Data listing Start Marker

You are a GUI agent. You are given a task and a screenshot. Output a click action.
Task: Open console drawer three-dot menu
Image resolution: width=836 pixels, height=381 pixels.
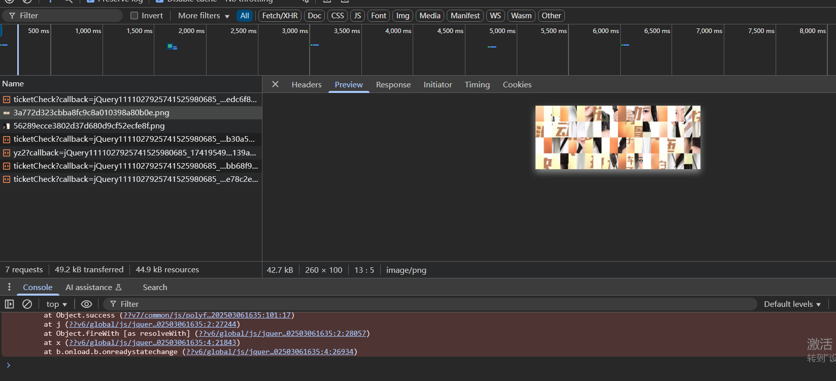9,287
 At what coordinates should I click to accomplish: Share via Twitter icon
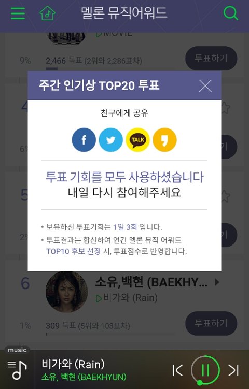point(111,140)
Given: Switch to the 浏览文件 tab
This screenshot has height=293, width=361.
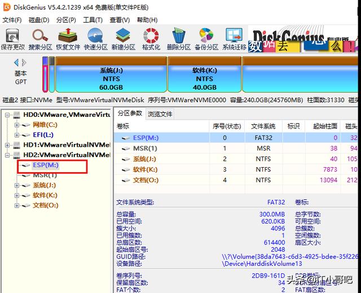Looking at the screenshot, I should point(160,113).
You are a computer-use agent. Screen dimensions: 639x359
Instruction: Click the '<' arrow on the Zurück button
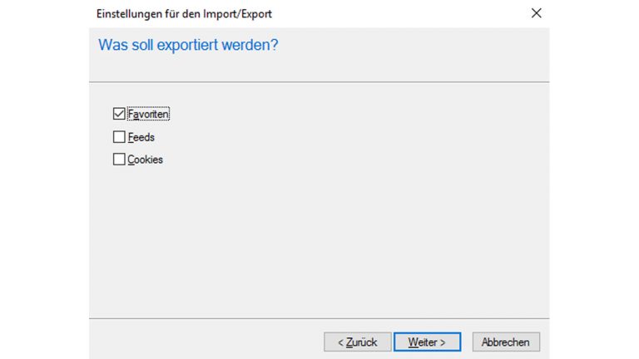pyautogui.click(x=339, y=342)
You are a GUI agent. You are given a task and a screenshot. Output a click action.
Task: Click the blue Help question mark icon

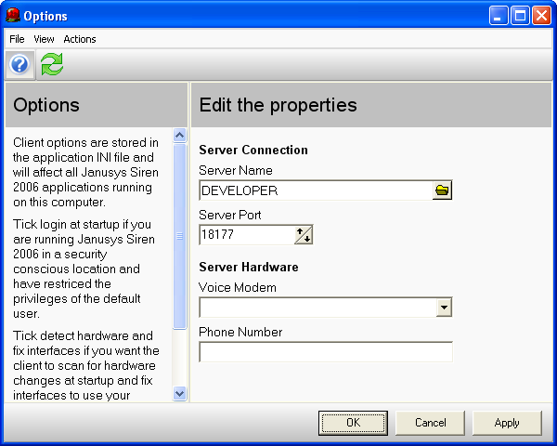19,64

Data listing End Marker
Data listing Start Marker

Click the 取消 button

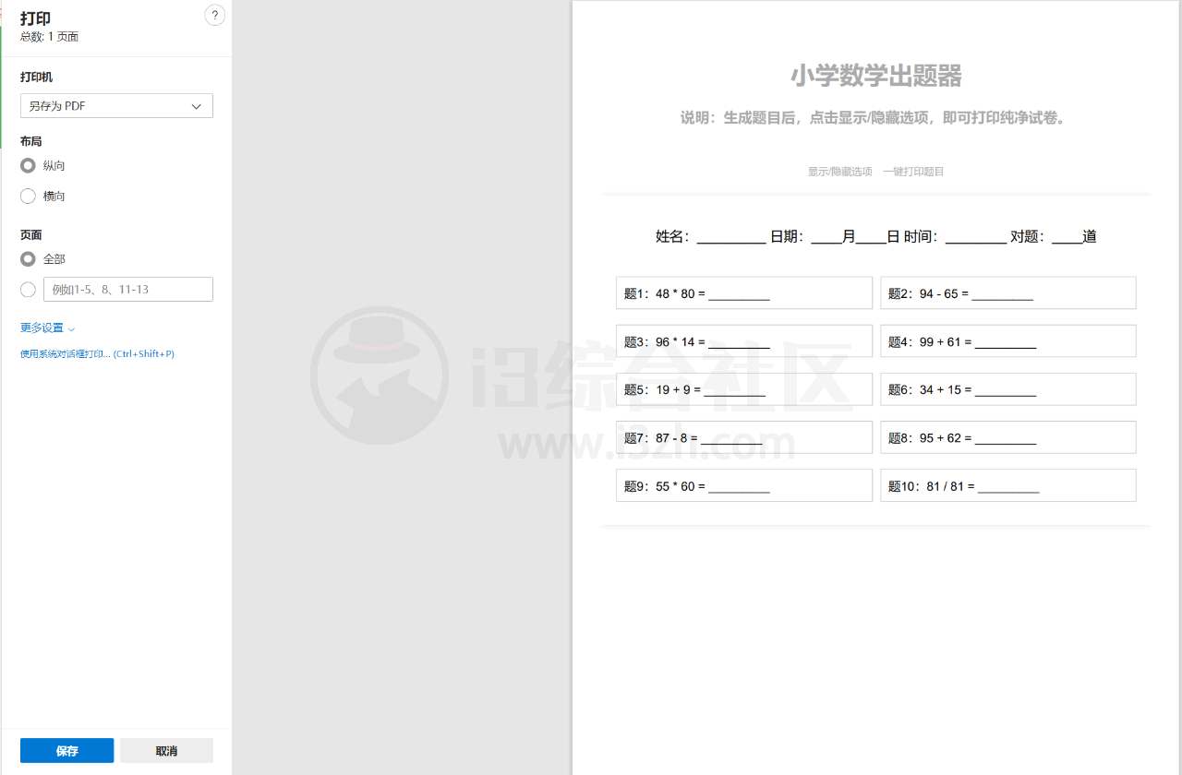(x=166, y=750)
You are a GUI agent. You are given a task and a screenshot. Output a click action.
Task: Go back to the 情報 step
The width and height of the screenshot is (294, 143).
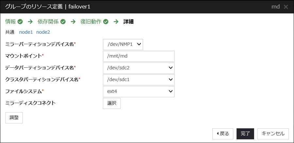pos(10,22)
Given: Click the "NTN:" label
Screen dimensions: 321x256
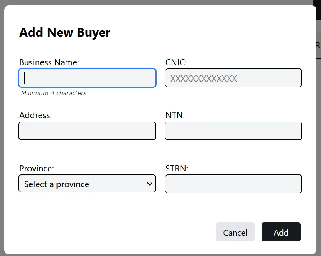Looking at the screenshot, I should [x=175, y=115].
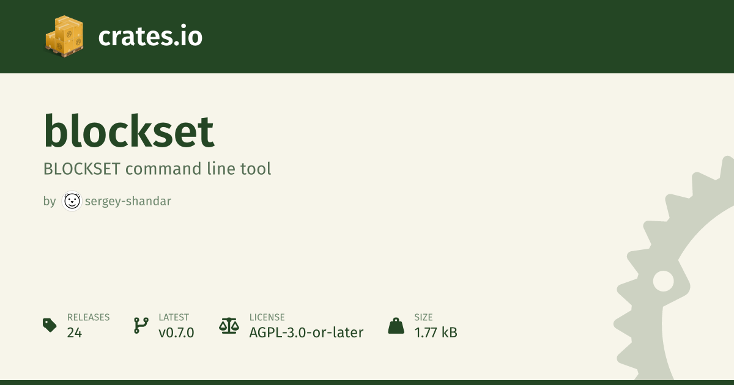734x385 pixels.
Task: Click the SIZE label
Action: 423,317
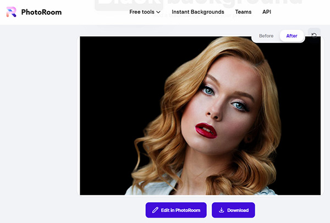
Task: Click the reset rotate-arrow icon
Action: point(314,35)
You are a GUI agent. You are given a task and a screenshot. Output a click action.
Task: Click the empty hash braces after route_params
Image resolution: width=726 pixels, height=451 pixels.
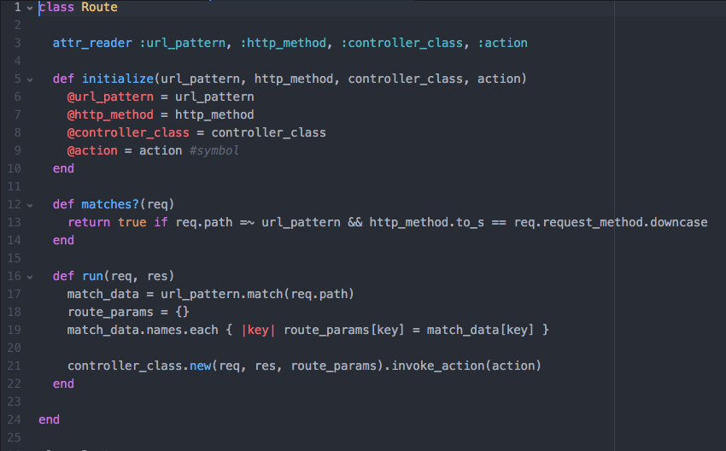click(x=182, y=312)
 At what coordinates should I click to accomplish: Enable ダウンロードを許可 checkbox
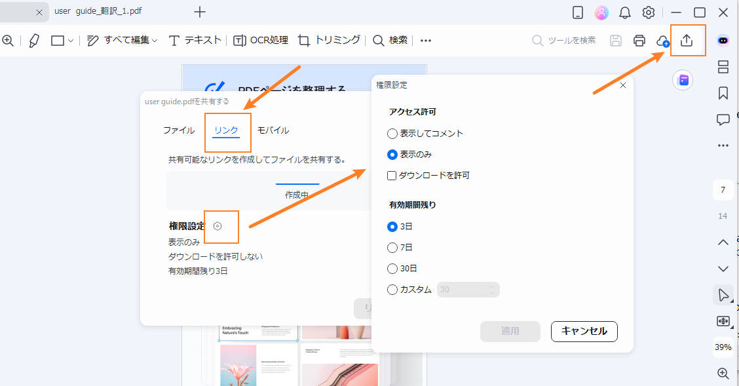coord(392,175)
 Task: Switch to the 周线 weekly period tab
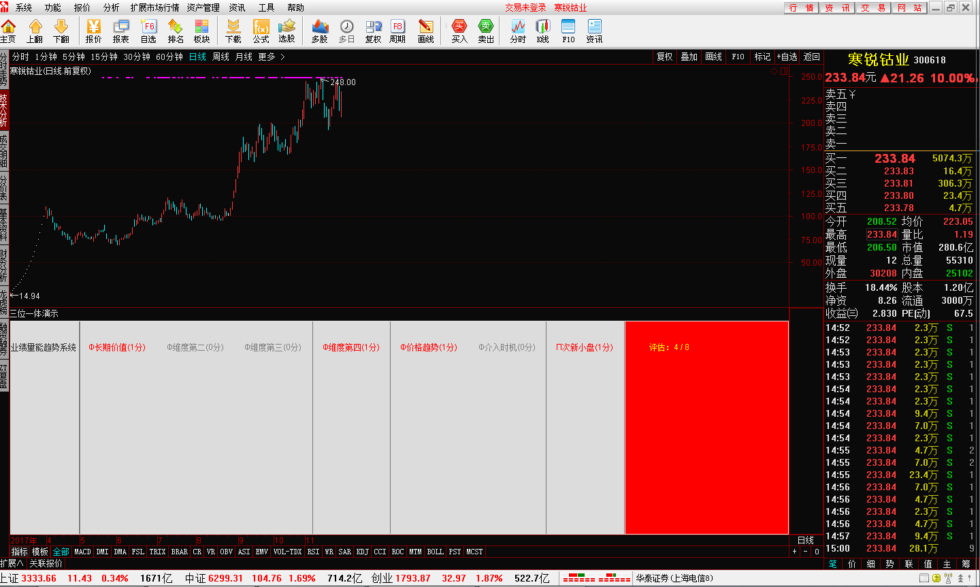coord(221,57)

Data listing End Marker

* [Work item]
Give again the stretch of the entries above that begins at the line with "Task: Open console drawer three-dot menu" and ends at the line with "You are a computer-use", word for word, with no pictures.

* [Task solution]
Task: Open console drawer three-dot menu
Image resolution: width=836 pixels, height=381 pixels.
9,287
 At what coordinates should I click to accomplish: Share via Twitter icon
point(111,140)
Given: Switch to the 浏览文件 tab
This screenshot has height=293, width=361.
Looking at the screenshot, I should point(160,113).
You are a computer-use agent. Screen dimensions: 639x359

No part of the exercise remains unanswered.